##### Dataset excerpts #####
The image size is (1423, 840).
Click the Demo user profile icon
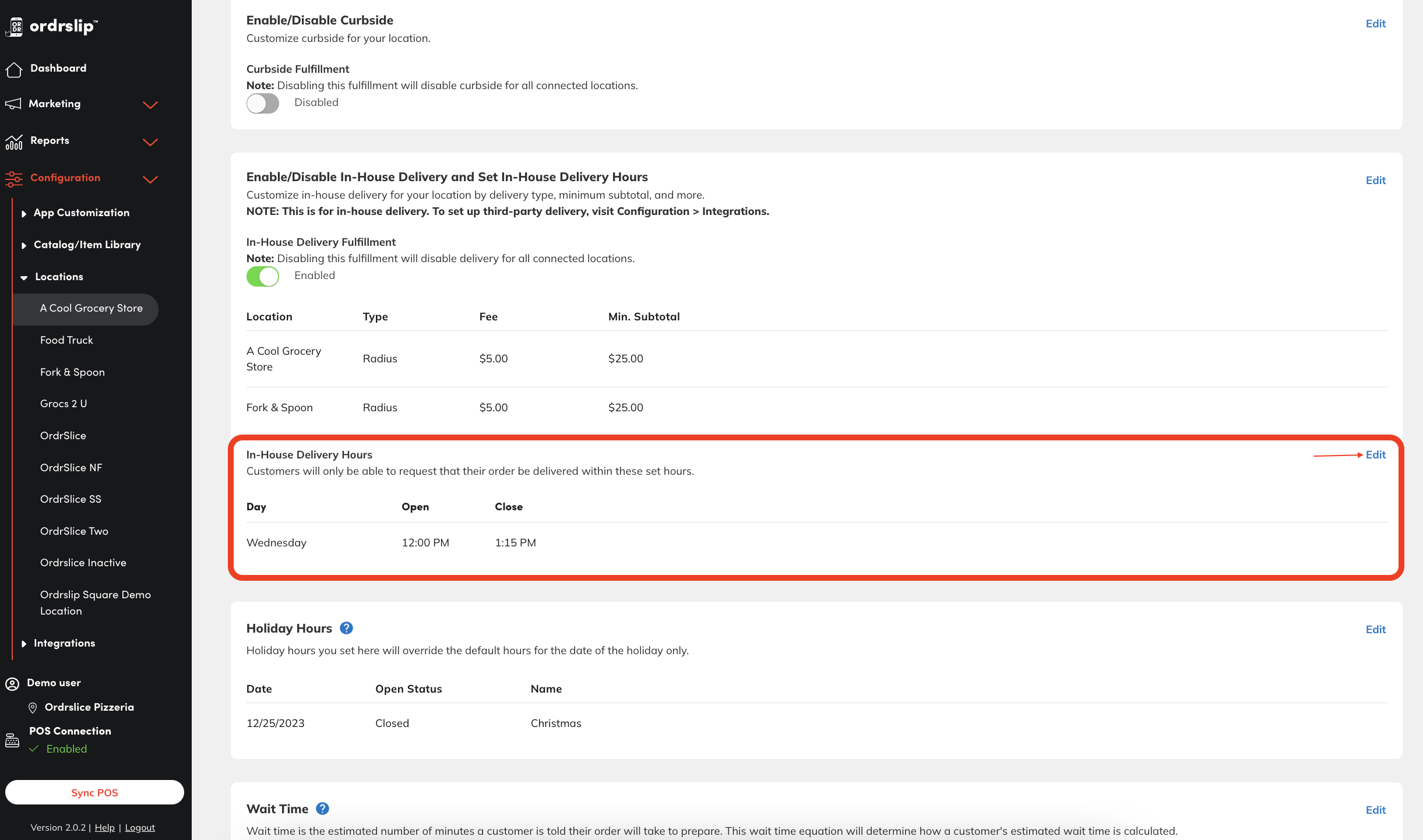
#####
##### Dataset excerpts #####
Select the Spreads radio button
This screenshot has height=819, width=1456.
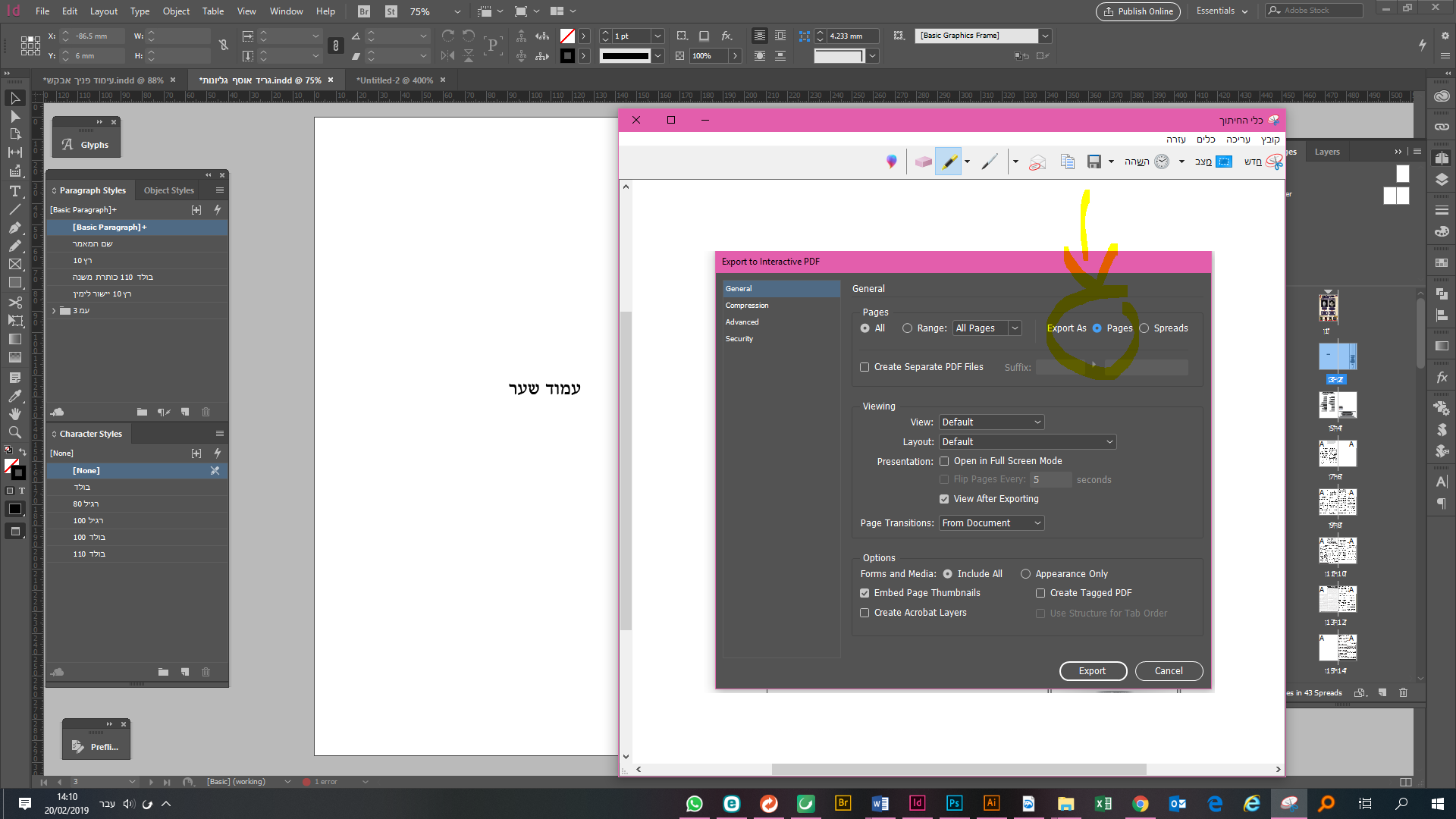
#####
##### Dataset excerpts #####
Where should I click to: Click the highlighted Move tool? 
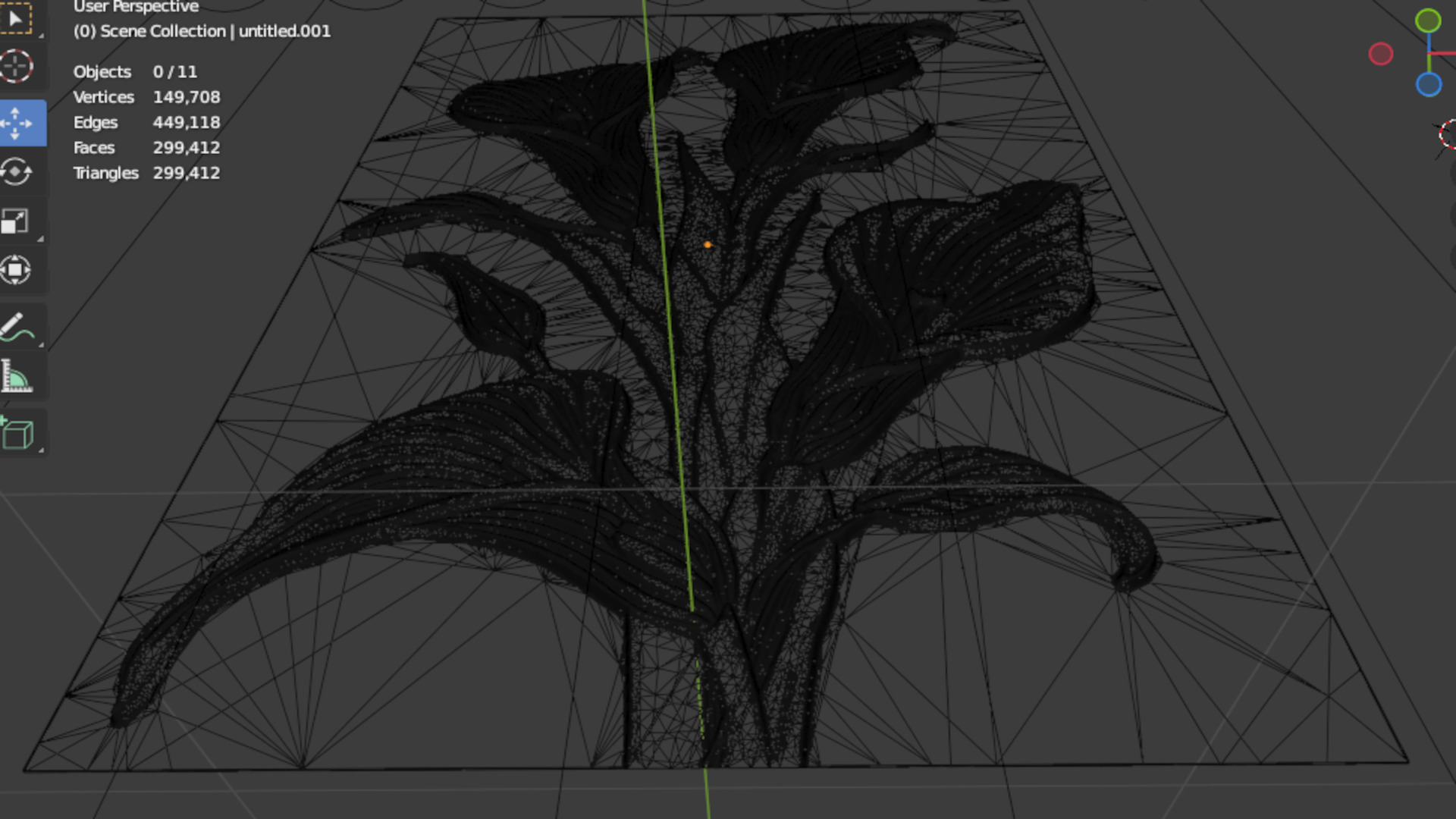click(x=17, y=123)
#####
- What this task involves -
From the records above, give again exactly the lines running from the line with "Select the Spreads radio button" to the line with "This screenshot has height=819, width=1456.", inclusive.

- Exercise output -
Select the Spreads radio button
This screenshot has height=819, width=1456.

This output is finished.